CallCurb Hetzner Lookup API

Lightweight docs for the app-facing lookup surface

This host intentionally exposes a small read-only API surface for high-volume lookups near ScyllaDB. Use HTTPS only, send an API key on lookup requests, and treat the path prefix /v1 as the version contract.

Base URL: https://api.callcurb.com Single lookup: GET /v1/lookup/{e164} Batch lookup: POST /v1/lookup/batch Status: /, /healthz, /metrics

Client Integration Boundary

Allowed client path

Phone apps and partner SDKs must call the HTTPS lookup API at https://api.callcurb.com/v1/*.

Never connect directly to Scylla

App clients must never open direct CQL connections, target tcp/9142, or embed Scylla hostnames or credentials in shipped client code.

Operator-only local verification

The local app-port health check at http://127.0.0.1:3001/healthz is for SSH or on-host deployment verification only, not for mobile-app integration.

Authentication

Lookup requests require an API key. Accepted request forms:

X-API-Key: <key>
X-CallCurb-Api-Key: <key>
Authorization: ApiKey <key>

This lightweight service is intentionally smaller than the broader Google-hosted public API surface. It documents and serves lookup and status routes only, and it preserves the client boundary that phone apps use HTTPS only and never direct Scylla or CQL access.

Single Lookup Example

curl -sS \
  -H "X-API-Key: <your-api-key>" \
  "https://api.callcurb.com/v1/lookup/+14155550100"

The {e164} path parameter must be a strict E.164 phone number such as +14155550100. Missing numbers return 404 NUMBER_NOT_FOUND. Slow or unavailable Scylla reads return 503 STORAGE_UNAVAILABLE.

Batch Lookup Example

curl -sS \
  -X POST \
  -H "Content-Type: application/json" \
  -H "X-API-Key: <your-api-key>" \
  -d '{"numbers":["+14155550100","+14155550101"]}' \
  "https://api.callcurb.com/v1/lookup/batch"
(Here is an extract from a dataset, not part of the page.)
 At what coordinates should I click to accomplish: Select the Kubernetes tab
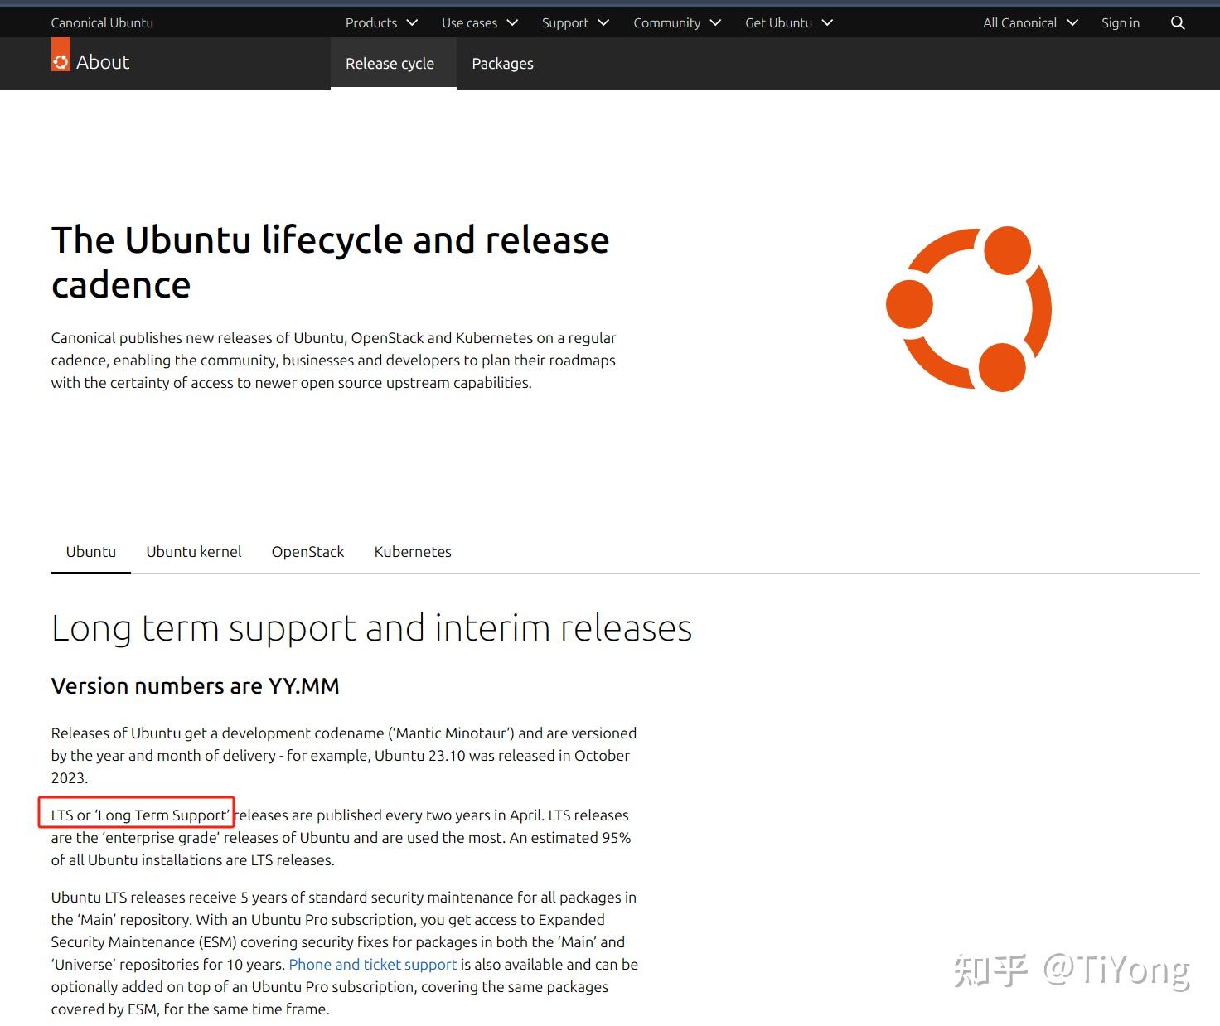pyautogui.click(x=412, y=551)
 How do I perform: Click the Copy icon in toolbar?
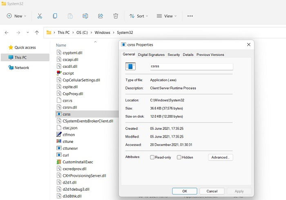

Send a JSON body with numbers. The hard limit is 100 E.164 numbers per request. Mixed found and not-found numbers return 200 OK with per-number result objects and meta.partial_success.

Status Endpoints

GET /

Tiny human-facing service summary with build, environment, lookup-store mode, and discoverable route links.

GET /healthz

Liveness health payload for local operator checks and reverse-proxy smoke tests.

GET /metrics

Lightweight JSON metrics with request counts, latency rollups, cache behavior, uptime, and degraded dependency summary.

Response Fields

number

Canonical E.164 phone number that was looked up.

risk_level

Compact top-level published risk label retained for compatibility.

reputation_score

Numeric final score for the number.

confidence

Confidence value associated with the current score.

categories

Normalized categories currently attached to the number.

report_count_total / report_count_30d

Total and recent abuse-report counters.

registered_business

Safe-business registry truth only. It does not override the published final risk by itself.

abuse_evidence

Recent spoofing, scam, robocall, or corroborated abuse signals.

final_risk

Explicit final risk object with the same published outcome plus scoring metadata.

last_updated

Latest scoring or last-seen timestamp used for the public response.

Error Envelope

Errors return the shared JSON envelope with ok: false, error.code, error.message, top-level code, and requestId.

Common classes for this surface: INVALID_CREDENTIALS, INVALID_INPUT, NUMBER_NOT_FOUND, RATE_LIMIT_EXCEEDED, and STORAGE_UNAVAILABLE.